Page 108 of Cruel Dominion

Images of a man so broken I couldn’t even tell who he once was. His face was completely smashed in as if it’d been bludgeoned with a sledgehammer. There was hair and blood and bits of bone and teeth. No face. A prone body with no face.

I turned and bent at the middle, spewing the breakfast Carter made me all over my dad’s Persian rug.

“What…” I gagged, coughing to get the acid out of my throat. “What is that?”

“That’s the work of your beloved street rat, Anna.

He climbed a pile of corpses to get to the top.

No. Those images could be from anything. Carter wasn’t even in them. This could be another one of my father’s lies.

In my gut, I knew I was in denial, but I couldn’t rectify them together—the Carter I knew as a kid on the beach and this man he’d become. Though he’d always had this in him. I’d seen it in glimpses before, he’d just stopped hiding it.

I shook my head. “I don’t believe you.”

“Go ahead. Ask Carter. He’ll tell you that it’s true.”

I held back a sob.

“You know what, Anna, go.”

“What?” When I looked up, I found him not staring at me anymore, but rubbing his palm over his mouth, leaning a hand against the wall for support like he was too tired to stand on his own.

“Go. You’ve been nothing but trouble since you were a teenager. So go ahead, run off and find some ramshackle apartment or move in with Carter, let him be the end of you. I don’t care, as long as you keep the family’s secrets while you’re still breathing.”

He might as well have twisted the knife. I always knew he didn’t care, but hearing him admit it still stung more than I ever realized it could.

“What family secrets?”

“You know which ones.”

The ones I accused him of six years ago.
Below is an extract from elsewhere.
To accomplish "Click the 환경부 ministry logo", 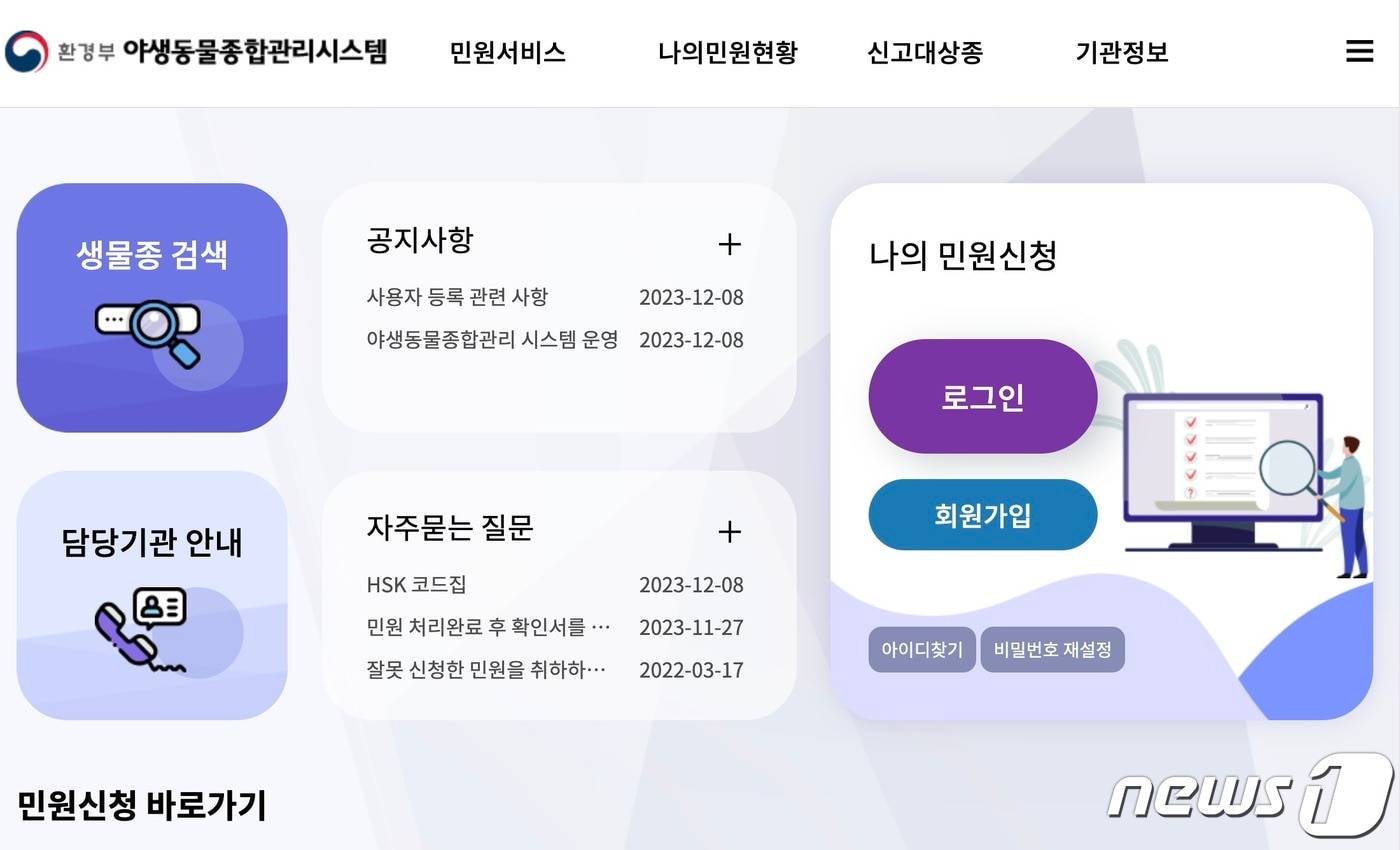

I’d had evidence then, too, of him siphoning money from his fancy charity. I should’ve done something about it then and saved us all the heartache.

“I’ve seen your photographs,” Dad held up a handful of film rolls. I knew, with sickening certainty, exactly which rolls they were because I left them at Summer’s place. She texted me to say she’d drop them by the house for me, and I hadn’t seen the message until it was too late to stop her going. Of course he looked at them. Of course.

“Did you really think I wouldn’t find out? You’ve gone around telling people about that disgusting club you worked at. Worse, you showed them the evidence.”

“It was a cocktail bar,” I said in a low voice. “And I’m not ashamed that I worked there.”

“You should be ashamed! We gave you everything. You could have gone to Yale, and really made something of yourself. Instead, you were an ungrateful brat. You spat on all the sacrifices we made for you. You would rather be a whore than act like you give a shit about this family.”

I felt like all the blood had drained from my veins. All the worst things I ever thought about myself, Hudson Vaught just gave them voice. The worst part was that he wasn’t just trying to hurt me. That was what he really thought.

I stared at the floor. My brain repeated all the insults people threw at me in a shitty refrain. I’d never felt more pathetic. More breakable.

Dad put a heavy hand on my shoulder, squeezing hard enough to bruise. “Well, I won’t let you ruin our family name,” he muttered. “I let you have your little hobby, but photographing weddings and sunsets is one thing. Showing off how you lived like a degenerate for six years? I won’t let you destroy us like that.”

He left the room and it took me three precious seconds too long to realize he was still holding my film.

I gasped, rushing after him, slingshotting myself into the sitting room where he was already standing by the fire.

With a flick of his wrist, he tossed my negatives into the flames.

“I had my tech team erase the versions you saved to your laptop’s hard drive as well. If you have any other copies, you better hope I don’t find them.”

He turned swiftly on his heel to storm out the other archway and back out to the hall.

For a moment, I froze, watching the film light. Then I was there on my knees, reaching into the embers. Trying like hell to save even one frame.